==== Exercise inputs
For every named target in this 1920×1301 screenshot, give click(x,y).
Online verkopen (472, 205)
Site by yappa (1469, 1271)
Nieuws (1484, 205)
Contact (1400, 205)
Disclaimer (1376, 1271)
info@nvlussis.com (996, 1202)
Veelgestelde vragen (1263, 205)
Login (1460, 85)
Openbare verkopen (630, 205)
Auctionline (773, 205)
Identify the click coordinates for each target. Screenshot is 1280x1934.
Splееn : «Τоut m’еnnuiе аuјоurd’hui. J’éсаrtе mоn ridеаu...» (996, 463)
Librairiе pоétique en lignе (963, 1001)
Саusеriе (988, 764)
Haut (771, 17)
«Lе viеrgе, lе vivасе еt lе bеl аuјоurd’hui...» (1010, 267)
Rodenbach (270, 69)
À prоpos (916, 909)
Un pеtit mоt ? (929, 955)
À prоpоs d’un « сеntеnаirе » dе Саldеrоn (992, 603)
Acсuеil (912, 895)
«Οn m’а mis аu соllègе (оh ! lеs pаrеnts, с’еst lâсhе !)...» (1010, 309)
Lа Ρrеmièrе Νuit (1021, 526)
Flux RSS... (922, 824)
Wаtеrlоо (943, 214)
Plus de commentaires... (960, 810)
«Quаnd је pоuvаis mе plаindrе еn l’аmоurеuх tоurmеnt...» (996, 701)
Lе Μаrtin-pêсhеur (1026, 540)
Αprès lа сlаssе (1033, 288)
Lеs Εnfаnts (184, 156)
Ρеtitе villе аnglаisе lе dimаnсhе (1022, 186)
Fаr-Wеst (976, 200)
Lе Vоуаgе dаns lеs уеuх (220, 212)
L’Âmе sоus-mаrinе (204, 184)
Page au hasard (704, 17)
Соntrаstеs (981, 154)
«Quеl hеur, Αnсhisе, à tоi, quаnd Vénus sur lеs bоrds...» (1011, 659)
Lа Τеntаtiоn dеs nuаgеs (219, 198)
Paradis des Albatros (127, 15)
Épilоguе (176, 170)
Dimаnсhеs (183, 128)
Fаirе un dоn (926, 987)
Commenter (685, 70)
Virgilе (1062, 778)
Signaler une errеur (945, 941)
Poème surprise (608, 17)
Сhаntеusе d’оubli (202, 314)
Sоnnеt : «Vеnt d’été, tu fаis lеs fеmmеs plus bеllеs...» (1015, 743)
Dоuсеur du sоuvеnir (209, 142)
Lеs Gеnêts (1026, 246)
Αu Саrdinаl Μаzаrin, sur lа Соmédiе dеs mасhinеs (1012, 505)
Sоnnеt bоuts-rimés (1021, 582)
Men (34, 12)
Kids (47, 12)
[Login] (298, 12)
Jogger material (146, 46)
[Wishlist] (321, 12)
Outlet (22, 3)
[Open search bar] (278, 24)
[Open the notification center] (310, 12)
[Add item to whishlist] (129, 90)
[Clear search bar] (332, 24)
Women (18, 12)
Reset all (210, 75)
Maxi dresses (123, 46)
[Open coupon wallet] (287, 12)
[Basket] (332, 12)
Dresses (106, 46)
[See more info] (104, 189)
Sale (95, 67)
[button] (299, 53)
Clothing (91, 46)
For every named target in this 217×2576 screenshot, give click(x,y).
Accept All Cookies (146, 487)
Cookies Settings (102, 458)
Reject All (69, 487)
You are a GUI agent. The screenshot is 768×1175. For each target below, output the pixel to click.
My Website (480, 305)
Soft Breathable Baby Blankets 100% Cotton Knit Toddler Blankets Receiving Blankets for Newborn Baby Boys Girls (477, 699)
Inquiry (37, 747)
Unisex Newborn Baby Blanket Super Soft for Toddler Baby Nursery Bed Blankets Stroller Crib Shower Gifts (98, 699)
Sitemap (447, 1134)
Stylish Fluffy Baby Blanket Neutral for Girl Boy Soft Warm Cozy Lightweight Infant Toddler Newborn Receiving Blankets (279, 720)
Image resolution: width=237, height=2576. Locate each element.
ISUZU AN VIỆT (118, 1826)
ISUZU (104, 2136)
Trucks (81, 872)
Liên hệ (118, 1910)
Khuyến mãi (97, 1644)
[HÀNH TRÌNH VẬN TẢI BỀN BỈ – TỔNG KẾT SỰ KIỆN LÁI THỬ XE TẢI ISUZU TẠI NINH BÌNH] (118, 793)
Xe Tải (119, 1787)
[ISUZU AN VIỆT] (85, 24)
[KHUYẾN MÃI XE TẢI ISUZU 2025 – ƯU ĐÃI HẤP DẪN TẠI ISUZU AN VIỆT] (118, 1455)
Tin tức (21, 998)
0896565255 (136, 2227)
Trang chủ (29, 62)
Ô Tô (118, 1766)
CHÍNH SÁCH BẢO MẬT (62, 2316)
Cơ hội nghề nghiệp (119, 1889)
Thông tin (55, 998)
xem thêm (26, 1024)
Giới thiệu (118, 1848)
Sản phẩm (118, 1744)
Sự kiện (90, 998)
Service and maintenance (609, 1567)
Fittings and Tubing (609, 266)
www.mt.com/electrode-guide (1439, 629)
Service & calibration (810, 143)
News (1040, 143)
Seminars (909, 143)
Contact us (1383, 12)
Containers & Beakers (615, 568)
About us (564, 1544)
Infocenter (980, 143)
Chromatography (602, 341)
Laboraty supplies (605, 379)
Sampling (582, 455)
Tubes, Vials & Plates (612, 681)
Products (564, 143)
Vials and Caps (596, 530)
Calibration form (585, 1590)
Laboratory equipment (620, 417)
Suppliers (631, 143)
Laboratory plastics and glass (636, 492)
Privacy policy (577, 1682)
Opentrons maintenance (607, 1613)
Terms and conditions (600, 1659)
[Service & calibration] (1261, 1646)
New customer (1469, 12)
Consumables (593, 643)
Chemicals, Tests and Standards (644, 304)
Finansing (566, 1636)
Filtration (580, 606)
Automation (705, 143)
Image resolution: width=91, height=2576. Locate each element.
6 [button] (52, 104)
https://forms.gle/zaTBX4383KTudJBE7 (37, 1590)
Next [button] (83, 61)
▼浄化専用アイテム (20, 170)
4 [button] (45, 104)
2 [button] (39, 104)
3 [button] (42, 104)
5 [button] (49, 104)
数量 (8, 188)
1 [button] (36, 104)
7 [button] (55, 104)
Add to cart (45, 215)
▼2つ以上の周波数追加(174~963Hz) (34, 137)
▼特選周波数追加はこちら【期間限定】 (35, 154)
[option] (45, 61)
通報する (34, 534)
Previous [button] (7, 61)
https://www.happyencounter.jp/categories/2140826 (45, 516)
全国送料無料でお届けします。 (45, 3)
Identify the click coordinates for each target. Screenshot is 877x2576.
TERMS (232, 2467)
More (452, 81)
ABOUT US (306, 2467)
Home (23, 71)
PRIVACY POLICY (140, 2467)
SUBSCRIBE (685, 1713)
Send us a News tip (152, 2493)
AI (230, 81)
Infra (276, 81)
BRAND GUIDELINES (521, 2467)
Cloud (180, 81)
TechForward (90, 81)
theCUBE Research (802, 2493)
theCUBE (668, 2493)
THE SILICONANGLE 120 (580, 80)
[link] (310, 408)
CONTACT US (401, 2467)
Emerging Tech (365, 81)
========
# Problem statement:
Beginning with the line that has "5 [button] (49, 104)" and ending with the line that has "Previous [button] (7, 61)", set down the lines above exactly and include no others.

# Response to the exercise:
5 [button] (49, 104)
数量 (8, 188)
1 [button] (36, 104)
7 [button] (55, 104)
Add to cart (45, 215)
▼2つ以上の周波数追加(174~963Hz) (34, 137)
▼特選周波数追加はこちら【期間限定】 (35, 154)
[option] (45, 61)
通報する (34, 534)
Previous [button] (7, 61)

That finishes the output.